Page MenuHomePhabricator

tokensToString being called on KV->V looks like a signature mismatch
Closed, ResolvedPublic

Description

In kvToHash, we have self::tokensToString( $kv->v ) but

KV->V

/** @var string|Token|Token[]|KV[] */

vs

tokensToString

* @param string|Token|array<Token|string> $tokens

so any KVs found there are probably dropped since there's no condition for them in the loop.

Event Timeline

Arlolra created this task.Jul 16 2019, 10:44 PM
Restricted Application added a subscriber: Aklapper. · View Herald TranscriptJul 16 2019, 10:44 PM

It looks like the KV[] scenario is from https://github.com/wikimedia/parsoid/blob/a66aad7d6697447300a08ca24c0c246f9ac84068/src/Wt2Html/Grammar.pegphp#L274 (same on the JS side). The reason why we might not have tripped over this in tokensToString is probably because ext-tokens never hit this code path. But yes, we should probably add asserts to both JS & PHP side to ensure we catch unhandled scenarios early.

In https://github.com/wikimedia/parsoid/blob/a66aad7d6697447300a08ca24c0c246f9ac84068/src/Wt2Html/Grammar.pegphp#L1409, we pass null for $v in some scenarios.
https://github.com/wikimedia/parsoid/blob/a66aad7d6697447300a08ca24c0c246f9ac84068/src/Utils/PipelineUtils.php#L58, we pass a boolean.
Surprisingly, I didn't hit the numeric value that I was expecting to see. But, the Cite code is still reporting a number. So, it is coming from somewhere else. To be continued.

cscott added a subscriber: cscott.Jul 17 2019, 3:45 AM

null should probably be converted to '' in that example.

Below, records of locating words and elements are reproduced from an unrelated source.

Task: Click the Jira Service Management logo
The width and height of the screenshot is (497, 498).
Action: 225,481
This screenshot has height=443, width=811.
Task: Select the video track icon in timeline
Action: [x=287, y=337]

The booleans should either be explicitly stringified (ie, $inPHPBlock ? '1' : '0') or they should be converted into presence/absence of the attribute (ie, $attributes + ($inPHPBlock ? [ new KV('inPHPBlock', '') ] : [])).

I don't think the absence of KV[] in tokensToString is an issue -- it's not clear how those are supposed to be stringified, KV[] is only used to encapsulate extension options IIRC -- but I noticed that tokensToString takes array<string> which isn't a valid value for KV's value. As far as I know, an array of strings should be joined into a single string. I think these were used in some of the list item tokens, though, where each bullet character was a separate element in the array. That should be fixed to join the strings. (I thought that had actually already been done on the PHP side, although not on the JS side.)

Change 524035 had a related patch set uploaded (by Arlolra; owner: Arlolra):
[mediawiki/services/parsoid@master] Assert KVs aren't found when calling TokenUtils::tokensToString()

https://gerrit.wikimedia.org/r/524035

Change 524035 merged by jenkins-bot:
[mediawiki/services/parsoid@master] Assert KVs aren't found when calling TokenUtils::tokensToString()

https://gerrit.wikimedia.org/r/524035

Arlolra closed this task as Resolved.Jul 17 2019, 10:25 PM
Arlolra claimed this task.

Mentioned in SAL (#wikimedia-operations) [2019-08-05T20:34:08Z] <arlolra> Updated Parsoid to 7232dff (T228223)